Figure 2 Generating Shigella that internalizes into a GBM cell line. Shigella was incubated in U-251 cells in vitro. Internalized Shigella was isolated and amplified. This process was repeated 50 times, as indicated by round number. (A) Confocal fluorescence microscopy of internalized Shigella in U-251 cells. Shigella was incubated with U-251 GBM cells, fixed, and stained with Hoechst 33342 for DNA (blue) and wheat germ agglutinin (WGA) for cell membranes (green). White arrows indicate individual Shigella. The scale bar indicates 20 μm. (B) The percentage of U-251 cells with internalized Shigella identified via microscopy is plotted over 50 rounds of co-culture with a minimum of three fields counted per round. (C) The mean number of Shigella rods per U-251 cell, with at least one Shigella rod inside the cell membrane, is plotted over 50 rounds of internalization. Three fields were counted for each round. (D) GBM-infecting Shigella were streaked, individual colonies expanded, and single colonies incubated with GSC 112 GBM cells. After incubation, the amount of internalized Shigella was quantified using an in-cell western. The number of Shigella internalized into GSC 112 and NA is plotted for 96 individual GBM-infecting Shigella clones. Clones exhibiting below detectable levels of the bacterial signal are represented as zero. GBM, glioblastoma; TSB, Tryptic Soy Broth; NA, normal astrocyte.

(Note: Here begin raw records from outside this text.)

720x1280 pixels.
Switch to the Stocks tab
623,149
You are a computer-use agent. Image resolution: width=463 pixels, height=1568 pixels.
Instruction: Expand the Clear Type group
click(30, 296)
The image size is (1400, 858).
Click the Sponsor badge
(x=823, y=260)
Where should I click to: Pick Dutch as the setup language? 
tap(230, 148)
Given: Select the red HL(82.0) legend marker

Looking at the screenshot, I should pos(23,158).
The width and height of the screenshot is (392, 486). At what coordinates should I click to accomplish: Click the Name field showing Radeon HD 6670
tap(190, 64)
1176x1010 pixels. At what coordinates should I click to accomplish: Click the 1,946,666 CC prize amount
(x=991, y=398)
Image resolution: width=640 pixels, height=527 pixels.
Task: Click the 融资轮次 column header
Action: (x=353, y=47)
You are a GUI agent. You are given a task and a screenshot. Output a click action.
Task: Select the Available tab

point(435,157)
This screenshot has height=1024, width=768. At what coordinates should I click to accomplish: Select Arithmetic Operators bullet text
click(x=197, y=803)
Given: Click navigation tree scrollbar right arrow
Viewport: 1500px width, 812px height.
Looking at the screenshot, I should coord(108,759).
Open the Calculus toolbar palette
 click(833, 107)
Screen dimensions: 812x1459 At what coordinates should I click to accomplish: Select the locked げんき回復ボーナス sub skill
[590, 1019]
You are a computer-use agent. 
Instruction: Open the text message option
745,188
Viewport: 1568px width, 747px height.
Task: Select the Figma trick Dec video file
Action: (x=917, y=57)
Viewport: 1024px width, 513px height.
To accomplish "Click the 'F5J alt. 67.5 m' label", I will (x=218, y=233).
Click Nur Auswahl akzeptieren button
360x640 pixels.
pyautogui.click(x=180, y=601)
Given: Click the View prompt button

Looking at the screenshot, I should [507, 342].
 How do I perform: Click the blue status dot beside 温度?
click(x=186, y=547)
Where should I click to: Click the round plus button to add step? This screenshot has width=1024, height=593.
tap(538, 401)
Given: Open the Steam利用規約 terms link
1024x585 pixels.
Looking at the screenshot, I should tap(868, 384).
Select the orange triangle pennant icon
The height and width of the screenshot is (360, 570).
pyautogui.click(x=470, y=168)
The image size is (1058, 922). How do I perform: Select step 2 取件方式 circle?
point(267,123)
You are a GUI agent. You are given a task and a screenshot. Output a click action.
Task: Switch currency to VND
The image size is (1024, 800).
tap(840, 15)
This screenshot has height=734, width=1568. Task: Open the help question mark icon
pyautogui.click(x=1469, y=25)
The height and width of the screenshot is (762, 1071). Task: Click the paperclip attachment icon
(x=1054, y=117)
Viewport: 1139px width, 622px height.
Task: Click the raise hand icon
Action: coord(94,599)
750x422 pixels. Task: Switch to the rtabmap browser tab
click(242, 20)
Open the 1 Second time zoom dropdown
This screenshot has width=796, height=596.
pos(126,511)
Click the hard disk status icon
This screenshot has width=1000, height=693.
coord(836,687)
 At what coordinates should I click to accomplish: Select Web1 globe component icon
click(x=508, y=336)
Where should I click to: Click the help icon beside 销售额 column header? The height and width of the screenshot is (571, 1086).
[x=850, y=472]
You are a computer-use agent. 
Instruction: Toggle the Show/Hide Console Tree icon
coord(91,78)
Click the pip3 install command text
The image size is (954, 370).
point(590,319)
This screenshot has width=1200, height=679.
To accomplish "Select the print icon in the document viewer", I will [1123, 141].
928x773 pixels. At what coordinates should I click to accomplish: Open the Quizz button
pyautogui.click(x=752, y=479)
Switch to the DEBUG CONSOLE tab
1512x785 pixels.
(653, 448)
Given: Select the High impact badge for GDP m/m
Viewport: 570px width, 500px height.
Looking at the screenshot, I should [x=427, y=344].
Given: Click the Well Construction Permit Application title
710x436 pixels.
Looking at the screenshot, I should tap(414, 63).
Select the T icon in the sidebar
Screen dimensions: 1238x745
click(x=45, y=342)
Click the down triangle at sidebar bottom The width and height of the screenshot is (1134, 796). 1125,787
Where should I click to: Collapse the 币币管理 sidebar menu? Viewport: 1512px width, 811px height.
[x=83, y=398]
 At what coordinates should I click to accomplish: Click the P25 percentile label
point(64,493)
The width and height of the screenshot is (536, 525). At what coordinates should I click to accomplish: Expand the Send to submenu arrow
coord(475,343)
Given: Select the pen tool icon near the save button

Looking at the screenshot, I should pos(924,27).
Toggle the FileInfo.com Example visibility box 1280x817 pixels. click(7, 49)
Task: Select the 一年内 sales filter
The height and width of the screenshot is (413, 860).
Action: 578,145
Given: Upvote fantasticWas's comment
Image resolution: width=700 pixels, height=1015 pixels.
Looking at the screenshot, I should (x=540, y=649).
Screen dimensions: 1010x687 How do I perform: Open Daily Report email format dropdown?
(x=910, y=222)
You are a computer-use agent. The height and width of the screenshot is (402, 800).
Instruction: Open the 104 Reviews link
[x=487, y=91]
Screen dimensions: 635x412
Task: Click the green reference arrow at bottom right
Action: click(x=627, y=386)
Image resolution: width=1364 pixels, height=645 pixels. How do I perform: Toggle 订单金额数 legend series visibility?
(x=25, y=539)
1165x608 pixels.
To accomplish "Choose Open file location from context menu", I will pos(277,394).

As demonstrated in Figure 2D, individual GBM-infecting Shigella clones were expanded, and then an internalization assay was performed using patient-derived GSC 112 GBM cells and NA cells. Cells were fixed, permeabilized, and subjected to a quantitative in-cell western using an anti-Shigella antibody and an IR800 signal as a readout. A Shigella standard curve was used to convert the fluorescent signal to the amount of Shigella in each well. Out of 96 total clones, 85 clones internalized below detectable levels in NA cells. All 96 clones demonstrated increased internalization in GSC 112 cells compared to NA cells. The average number of bacteria internalized into GSC 112 over the entire 96-well plate was 2.6 bacteria per GSC 112 cell. Values ranged from 10.367 to 0.06 bacteria per GSC 112 cell.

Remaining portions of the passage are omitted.